I've found it! So I had a coupon for Victoria's Secret so I figured I would go see what I could find. I usually have a miserable time finding bras and just have about 12 of the exact same lightly lined very sexy demi bra that are all about three years old. So I wasn't very optimistic about finding anything new. I'm really picky seeing as how I like a lightly lined demi with no padding and most of the VS bras now-a-days seem to have built in pillows.
Well EUREKA! I found the greatest bra I could ever imagine!!! It's the Angels Secret Embrace lightly lined demi. It doesn't have the huge pillows in it like most of the secret embrace line. I don't know how to explain it but the bra is like one smoothe piece. The wires and everything are kind of sealed inside of it. It's heaven for the boobies!!!
$45 is pretty steep but they are on sale on the website right now. I'm telling you ladies, go try this thing on, your girls will thank you! I'm planning on buying a ton of them!


----------



## semtexgirl (May 24, 2007)

I LOVE that bra - have one myself! I don't normally like most of VS's bras b/c they tend to have way too much padding & even though I'm kinda on the small side, I just don't feel like all that padding looks natural (sometimes, you end up with what I call the "bazooka boob" effect, lol). Seriously though, I really love the Secret Embrace demi. Heading over to VS now to "browse"....


----------



## kimmy (May 24, 2007)

when i have monies, i'm gonna have to get in on that. my sister only wears victoria's secret and she loves them. i've never even so much as tried one on before, but i need to find something new.


----------



## Raerae (May 25, 2007)

yeh thats a comfy bra.  It's not very pretty though, but it's nice to wear 
	

	
	
		
		

		
		
	


	




  Doesn't leave a lot of lines eigther.


----------



## Pure Vanity (May 25, 2007)

in the UK we have a shop called  La Senza and they do a really similar bra and yes it's amazing 
	

	
	
		
		

		
		
	


	




http://www.lasenza.co.uk/level3type....%20Bra&type=17


----------



## rebekah (May 25, 2007)

i can't believe that you said $45 is steep for a bra! I have to pay $80  - $100 for a bra to fit me..

feeel lucky that you can fit into those cheap bras


----------



## prinzessin784 (May 25, 2007)

Quote:

   Originally Posted by *rebekah* 

 
_i can't believe that you said $45 is steep for a bra! I have to pay $80 - $100 for a bra to fit me..
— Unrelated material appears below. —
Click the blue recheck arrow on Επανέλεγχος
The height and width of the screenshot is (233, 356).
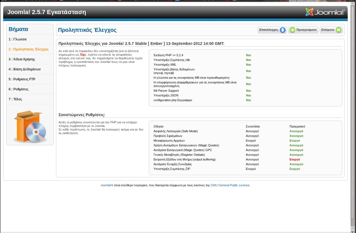point(283,30)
feeel lucky that you can fit into those cheap bras_

 
$45 IS expensive for a bra!  I buy Hanes bras for $12!  If you have to have them special ordered then of course they'll be expensive but that doesn't make $45 cheap!  It's all relative.


----------



## rebekah (May 26, 2007)

Quote:

   Originally Posted by *prinzessin784* 

 
_$45 IS expensive for a bra!  I buy Hanes bras for $12!  If you have to have them special ordered then of course they'll be expensive but that doesn't make $45 cheap!  It's all relative._

 
i don't have any bras special ordered. 
since the bras that are extremely each are made in like four sizes lol you have to actually buy a nice bra to find one that really fits..
most people are wearing the wrong sized bra, also , thats why a lot of people think its okay to buy the cheap ones but in reality it probably isnt fitting correctly unless you're that very middle size that they do sell (Who's ribcage is really 32 anyway?? mine is 28 )


----------



## Bernadette (May 27, 2007)

My ribcage is 29". Bra sizing is figured out by adding four inches to the actual measurement or something like that. I think most people would consider $100 for a bra outrageous.


----------



## Beauty Mark (May 27, 2007)

Some people really do have ribcages that are 34 inches, hence they are a 38 in bandsize.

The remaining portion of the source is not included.